JosefAlbers / Phi-3-Vision-MLX

Phi-3.5 for Mac: Locally-run Vision and Language Models for Apple Silicon
https://medium.com/@albersj66
MIT License
233 stars 16 forks source link

Running benchmark at around 50% speed + image tokenization questions #10

Closed michaellee1 closed 1 month ago

michaellee1 commented 1 month ago

Hi - thanks so much for making this repo!

I just ran the benchmark on my 32GB M1 Macbook Pro and I'm getting tps numbers roughly 60% of what was reported. Any idea on what might be going on?

Secondly, it seems like no matter the size of the image, the input tokens used for the image is the same. Is there a way to change the input token size for images?

JosefAlbers commented 1 month ago

First of all, thank you for your interest in the project!

1. Regarding the lower tps (tokens per second) numbers:

Are you seeing lower tps across all tasks (text generation, image captioning, and batched generation)? Could you run the benchmark() function and share the results? This will help us compare the performance across different model configurations.

2. Regarding input tokens for images:

You're correct that the current implementation can uses a fixed number of input tokens for images, regardless of their size. This is by design, based on the model's architecture.

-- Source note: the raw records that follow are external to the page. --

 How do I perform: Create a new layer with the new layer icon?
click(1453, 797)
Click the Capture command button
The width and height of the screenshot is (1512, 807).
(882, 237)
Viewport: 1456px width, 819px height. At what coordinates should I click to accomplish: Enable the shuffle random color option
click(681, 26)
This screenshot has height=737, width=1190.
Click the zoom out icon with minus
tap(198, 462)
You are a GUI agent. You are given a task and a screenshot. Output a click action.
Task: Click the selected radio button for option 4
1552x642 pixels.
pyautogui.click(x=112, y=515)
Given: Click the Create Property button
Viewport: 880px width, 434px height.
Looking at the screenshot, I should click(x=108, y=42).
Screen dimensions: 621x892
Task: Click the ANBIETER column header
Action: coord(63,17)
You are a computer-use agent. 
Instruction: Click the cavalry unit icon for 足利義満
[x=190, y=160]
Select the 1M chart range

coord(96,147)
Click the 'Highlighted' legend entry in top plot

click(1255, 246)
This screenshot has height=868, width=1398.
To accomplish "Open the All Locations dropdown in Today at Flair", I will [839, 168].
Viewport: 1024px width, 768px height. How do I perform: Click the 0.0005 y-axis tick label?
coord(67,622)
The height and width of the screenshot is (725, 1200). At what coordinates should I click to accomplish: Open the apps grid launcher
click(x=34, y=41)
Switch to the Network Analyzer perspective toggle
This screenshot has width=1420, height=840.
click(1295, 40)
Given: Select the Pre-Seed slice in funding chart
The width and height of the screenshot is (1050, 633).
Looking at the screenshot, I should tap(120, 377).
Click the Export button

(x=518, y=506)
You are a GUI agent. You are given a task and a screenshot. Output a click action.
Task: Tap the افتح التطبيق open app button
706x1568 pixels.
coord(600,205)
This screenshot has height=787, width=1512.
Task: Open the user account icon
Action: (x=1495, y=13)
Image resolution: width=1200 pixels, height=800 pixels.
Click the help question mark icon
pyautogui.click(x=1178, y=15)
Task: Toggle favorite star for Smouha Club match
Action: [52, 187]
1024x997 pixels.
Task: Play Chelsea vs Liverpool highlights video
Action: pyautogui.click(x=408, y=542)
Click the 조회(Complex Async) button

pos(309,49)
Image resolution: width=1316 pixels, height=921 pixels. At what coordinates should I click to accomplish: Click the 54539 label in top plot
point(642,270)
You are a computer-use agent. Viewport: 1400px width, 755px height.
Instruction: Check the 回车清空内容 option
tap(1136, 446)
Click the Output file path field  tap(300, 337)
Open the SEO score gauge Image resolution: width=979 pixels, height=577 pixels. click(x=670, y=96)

The Phi-3 Vision model uses a fixed patch size and a maximum number of patches, which results in a consistent number of tokens for the image input. This approach allows for efficient processing and consistent behavior across various image sizes. Modifying this aspect would require significant changes to the model architecture and would likely require retraining. If you have a specific use case that requires variable token sizes for images, please elaborate, and we can discuss potential approaches.

michaellee1 commented 1 month ago

Sure! I just read your blog series too - great writing 😄 .

Could you run the benchmark() function and share the results?

Yes. See below:

| Task                  | Vanilla Model | Quantized Model | Quantized Cache | LoRA Adapter |
|-----------------------|---------------|-----------------|-----------------|--------------|
| Text Generation       |  14.24 tps     |  37.29 tps      |  10.33 tps       |  12.78 tps    |
| Image Captioning      |  12.17 tps     |  29.22 tps      |  2.66 tps       |  12.01 tps    |
| Batched Generation    |  144.16 tps     |  108.03 tps      |  61.46 tps       |  133.16 tps    |

My system is a 2021 Macbook Pro, M1, 32GB of memory.

If you have a specific use case that requires variable token sizes for images, please elaborate, and we can discuss potential approaches.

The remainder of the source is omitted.